◆ Texto para leer
- - -

La tercera jornada del toque de queda en Ecuador estuvo marcada por una intensificación de operativos de seguridad, con allanamientos, controles y detenciones en varias provincias del país.
La Policía Nacional, en coordinación con las Fuerzas Armadas, mantuvo intervenciones en el horario restringido de 23:00 a 05:00, como parte de la estrategia para fortalecer el control territorial y reducir los índices de violencia.
La medida rige en nueve provincias —Guayas, Manabí, Santa Elena, Los Ríos, El Oro, Pichincha, Esmeraldas, Santo Domingo de los Tsáchilas y Sucumbíos— además de cantones específicos como La Maná, Las Naves, Echeandía y La Troncal, considerados focos críticos de inseguridad.
Durante esta tercera jornada, las autoridades ejecutaron patrullajes, registros a personas y vehículos, así como allanamientos en distintos sectores, acciones que buscan prevenir delitos y desarticular estructuras criminales.
En provincias como Guayas, por ejemplo, se mantiene activa la denominada Operación IAD, con intervenciones en cantones como Daule, Salitre y Pedro Carbo, enfocadas en debilitar organizaciones delictivas.

- - -

◆ Material extraído

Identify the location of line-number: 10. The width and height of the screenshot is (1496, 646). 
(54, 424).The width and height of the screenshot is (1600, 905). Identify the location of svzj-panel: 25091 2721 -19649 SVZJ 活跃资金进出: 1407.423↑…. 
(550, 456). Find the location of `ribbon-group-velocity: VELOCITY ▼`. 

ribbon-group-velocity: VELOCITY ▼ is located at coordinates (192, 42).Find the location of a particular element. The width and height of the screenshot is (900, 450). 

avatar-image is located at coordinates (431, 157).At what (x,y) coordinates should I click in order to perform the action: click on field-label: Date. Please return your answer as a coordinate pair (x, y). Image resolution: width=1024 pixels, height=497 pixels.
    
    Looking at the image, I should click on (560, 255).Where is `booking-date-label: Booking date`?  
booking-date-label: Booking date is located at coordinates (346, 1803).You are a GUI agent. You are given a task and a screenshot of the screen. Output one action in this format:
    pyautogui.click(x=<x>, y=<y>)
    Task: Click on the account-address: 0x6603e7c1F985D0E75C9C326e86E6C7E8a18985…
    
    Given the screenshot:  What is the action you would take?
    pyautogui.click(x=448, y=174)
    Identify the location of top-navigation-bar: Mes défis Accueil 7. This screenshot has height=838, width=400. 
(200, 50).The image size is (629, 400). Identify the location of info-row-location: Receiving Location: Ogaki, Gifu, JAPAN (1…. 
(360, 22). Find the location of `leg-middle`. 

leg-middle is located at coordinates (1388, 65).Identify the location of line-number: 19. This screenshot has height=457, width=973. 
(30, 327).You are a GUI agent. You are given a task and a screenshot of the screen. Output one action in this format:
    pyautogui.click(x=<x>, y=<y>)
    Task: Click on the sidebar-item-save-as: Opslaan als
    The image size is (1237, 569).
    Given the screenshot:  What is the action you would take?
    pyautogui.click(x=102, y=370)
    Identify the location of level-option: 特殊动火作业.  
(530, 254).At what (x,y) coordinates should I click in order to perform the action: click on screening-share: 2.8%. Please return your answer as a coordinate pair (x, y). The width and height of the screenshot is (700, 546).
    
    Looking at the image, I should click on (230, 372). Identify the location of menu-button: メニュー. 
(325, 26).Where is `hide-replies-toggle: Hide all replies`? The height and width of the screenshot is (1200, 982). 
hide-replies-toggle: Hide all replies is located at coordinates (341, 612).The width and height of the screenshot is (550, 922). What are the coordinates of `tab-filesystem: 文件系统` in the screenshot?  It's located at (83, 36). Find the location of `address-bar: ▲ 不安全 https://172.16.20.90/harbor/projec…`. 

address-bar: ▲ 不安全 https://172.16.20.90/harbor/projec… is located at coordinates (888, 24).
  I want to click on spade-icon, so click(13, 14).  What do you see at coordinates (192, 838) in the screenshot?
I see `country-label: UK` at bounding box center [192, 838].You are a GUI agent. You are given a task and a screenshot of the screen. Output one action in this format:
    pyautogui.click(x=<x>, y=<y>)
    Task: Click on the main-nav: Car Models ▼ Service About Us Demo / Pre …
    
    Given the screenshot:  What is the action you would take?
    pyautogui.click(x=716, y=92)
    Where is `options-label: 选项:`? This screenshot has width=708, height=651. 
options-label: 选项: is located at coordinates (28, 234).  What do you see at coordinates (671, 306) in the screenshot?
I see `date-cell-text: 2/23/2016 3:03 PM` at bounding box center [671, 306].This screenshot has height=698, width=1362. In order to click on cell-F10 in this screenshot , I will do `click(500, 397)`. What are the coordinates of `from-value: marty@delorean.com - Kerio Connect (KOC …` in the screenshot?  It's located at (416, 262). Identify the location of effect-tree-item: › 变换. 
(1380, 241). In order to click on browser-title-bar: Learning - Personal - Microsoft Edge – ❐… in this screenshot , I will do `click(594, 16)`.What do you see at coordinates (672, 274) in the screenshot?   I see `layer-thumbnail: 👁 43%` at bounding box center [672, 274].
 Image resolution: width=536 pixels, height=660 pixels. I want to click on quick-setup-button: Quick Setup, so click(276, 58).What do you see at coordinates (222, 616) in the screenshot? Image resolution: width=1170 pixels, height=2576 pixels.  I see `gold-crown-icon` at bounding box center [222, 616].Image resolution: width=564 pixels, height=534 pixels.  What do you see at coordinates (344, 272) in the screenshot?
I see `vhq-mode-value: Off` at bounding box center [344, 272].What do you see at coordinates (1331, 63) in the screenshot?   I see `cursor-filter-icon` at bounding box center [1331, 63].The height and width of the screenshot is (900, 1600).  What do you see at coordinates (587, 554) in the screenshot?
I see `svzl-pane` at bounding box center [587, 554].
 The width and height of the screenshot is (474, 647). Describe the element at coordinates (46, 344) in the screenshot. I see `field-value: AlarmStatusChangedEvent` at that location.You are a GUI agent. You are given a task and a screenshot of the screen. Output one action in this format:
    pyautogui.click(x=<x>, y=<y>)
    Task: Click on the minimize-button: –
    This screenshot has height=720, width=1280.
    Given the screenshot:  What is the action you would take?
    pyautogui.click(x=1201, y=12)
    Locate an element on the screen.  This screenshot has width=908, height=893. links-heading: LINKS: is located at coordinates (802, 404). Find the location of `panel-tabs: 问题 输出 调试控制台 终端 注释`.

- - -

◆ Qué debes hacer
1. Convierte en una lista el párrafo del texto sobre el toque de queda que empieza con «La medida rige en nueve provincias» y conserva sus datos principales.
2. Resume en dos oraciones el texto sobre el toque de queda.

◆ Tus respuestas
1.
- La medida rige en nueve provincias: Guayas, Manabí, Santa Elena, Los Ríos, El Oro, Pichincha, Esmeraldas, Santo Domingo de los Tsáchilas y Sucumbíos.
- También se aplica en los cantones La Maná, Las Naves, Echeandía y La Troncal.
- Esos cantones se consideran focos críticos de inseguridad.

2. En la tercera jornada del toque de queda en Ecuador, la Policía Nacional y las Fuerzas Armadas intensificaron los operativos entre las 23:00 y las 05:00, con patrullajes, registros, allanamientos y detenciones en varias provincias. La medida rige en nueve provincias y en varios cantones considerados focos críticos de inseguridad, y en Guayas sigue activa la Operación IAD para debilitar organizaciones delictivas.